L'impression donnée au grand public est désastreuse. Non seulement l’Église catholique de France serait un nid de pédophiles mais en plus, elle nagerait dans l’opulence ! Car, comme en tout, il y a le fait et la perception du fait. Les biens immobiliers de l’Eglise ? En 2011, Isabelle de Gaulmyn, dans La Croix, écrivait : « Certains clichés ont la vie dure. Celui d’une Église opulente, dont l’argent proviendrait de fonds secrets et de préférence du Vatican, perdure. La réalité est tout autre. L’Église de France n’est pas riche en soi… » Toujours, dans cet article, Gaulmyn donnait des chiffres : « l’entreprise Église de France » tournait à l'époque avec 700 millions d’euros par an (en 2020, avec 530 millions, d'après Le Figaro). Les principales ressources provenaient du denier (231 millions) et des quêtes (147 millions). Les produits des biens à usage locatif ne rapportaient, quant à eux, que 23 millions par an. Avec un rendement immobilier à 5 % (cela peut être beaucoup plus, ou moins…), on imagine que ces biens peuvent représenter au bas mot une valeur d’un demi-milliard d’euros. Comme tous les bijoux de famille, c’est beaucoup et c’est peu.

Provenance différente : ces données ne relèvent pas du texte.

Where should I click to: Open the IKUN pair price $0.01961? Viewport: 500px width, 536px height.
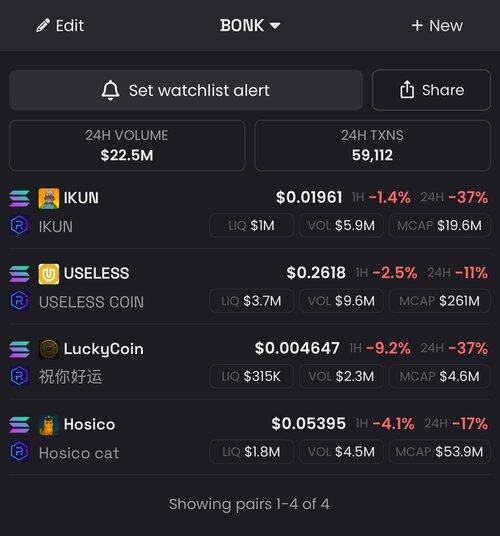[309, 198]
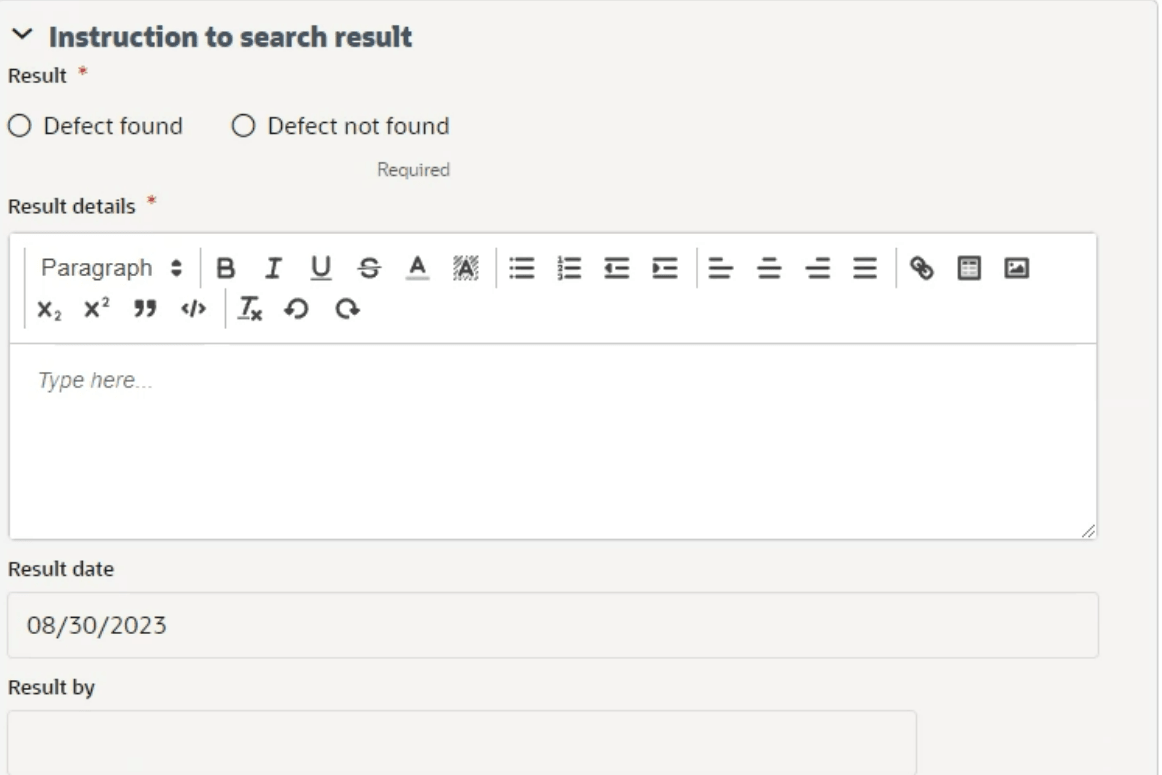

C’est sans doute de ces biens qu'il est question de se séparer pour abonder le fonds d’indemnisation. Car on n’imagine pas que nos évêques veuillent vendre les églises construites après la loi de séparation, les autres - Dieu merci !, est-on tenté de dire - appartenant à l’État (cathédrales) et aux communes (églises paroissiales), pour faire simple. Dieu merci ou merci la République ! Quand on voit la grande braderie du patrimoine mobilier de nos églises, organisée par de nombreux curés dans le fameux « élan » du Concile Vatican II, on se dit que cette loi de séparation, finalement, a été une bénédiction. Mais passons…

L’Est républicain consacrait ce dimanche 14 novembre un papier sur le sujet du fonds d'indemnisation. Interviewé, l’économe de l’archidiocèse de Besançon déclare : « Les évêques ont demandé que ce fonds soit doté grâce à la vente de biens immobiliers ou à nos placements financiers. Et qu’il ne s’appuie pas sur la générosité des fidèles. » Quadrature du cercle. Car on ose espérer que ces biens et placements financiers, très souvent fruits de legs de généreux fidèles, rapportent un peu et permettent de boucler le budget et donc, de moins solliciter les fidèles. Et une fois les bijoux de famille vendus, on fait comment ? Le diocèse de Besançon va donc faire un inventaire de ses biens. « Nous verrons de quoi nous pouvons nous séparer », déclare l’économe. Bon courage ! Il y a quelques années, un de mes amis avait été embauché par un diocèse, dont nous tairons le nom, pour s’occuper de ses affaires immobilières. Premier constat à son arrivée : on ne possédait pas l’inventaire exact des biens immobiliers du diocèse… Une exception, espère-t-on. Cela pourrait faire sourire s’il n’y avait pas derrière cela la générosité d’une multitude de donateurs qui, depuis plus de deux siècles, ont permis à l’Église de France de se « refaire » après les vicissitudes de 1789 et 1905. Pas certain que cela marche une troisième fois, surtout pour les raisons que l’on sait. Des raisons qui, cette fois, sont internes et non externes.

On lira avec intérêt la tribune publiée dans La Croix, le 11 novembre, signée de catholiques juristes et universitaires, dont Édouard Husson, bien connu des lecteurs de Boulevard Voltaire : ils refusent ce qui s’apparenterait à une « socialisation »  ou « collectivisation » des « graves scandales » commis. Il semble pourtant, malheureusement, qu’on en prend le chemin.

Georges Michel
Georges Michel
Editorialiste à BV, colonel (ER)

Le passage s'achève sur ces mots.